Albert Acquah is a Ghanaian-American educationist and certified professional accountant. He is the founder and chancellor of Garden City University College (GCUC), a private university located in Kumasi, Ghana. Acquah founded the institution in 2001 and has served in various administrative roles since its establishment.

== Early life and education ==
Albert Acquah holds degrees in social sciences from Kwame Nkrumah University of Science and Technology, and a Master of Arts degree in economics from Ohio University, completed in 1983. He is a certified professional accountant and worked in the United States for several years before returning to Ghana, where he founded a higher education institution.

== Career ==
In 2001, Acquah founded the College of Information Technology and Management Systems, initially established as an ICT training center in Kumasi.
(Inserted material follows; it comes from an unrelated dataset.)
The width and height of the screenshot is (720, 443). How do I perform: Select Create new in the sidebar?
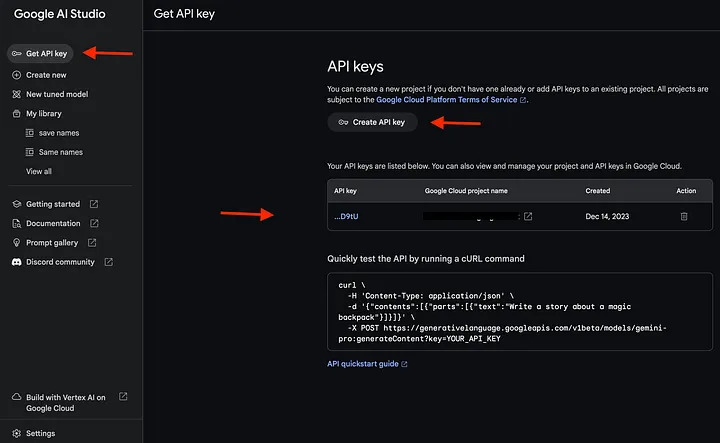[x=46, y=75]
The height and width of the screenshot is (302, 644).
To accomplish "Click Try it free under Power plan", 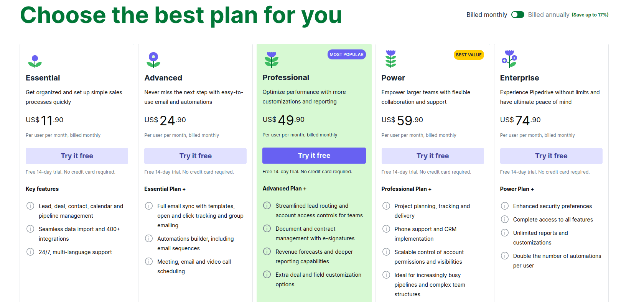I will tap(433, 156).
The institution was later renamed Garden City University College (GCUC) and received accreditation as a tertiary institution in 2004. It later expanded its academic offerings to include programs in health sciences, business, applied sciences, and communication studies.

GCUC received a Presidential Charter in December 2024, formally presented in January 2025. The charter grants the university autonomy to award its own degrees, marking its transition from a university college to an autonomous university.

Acquah has also advocated for increased support for private universities in Ghana, including calls for the government to extend funding mechanisms such as the Ghana Education Trust Fund (GETFund) to qualified private institutions.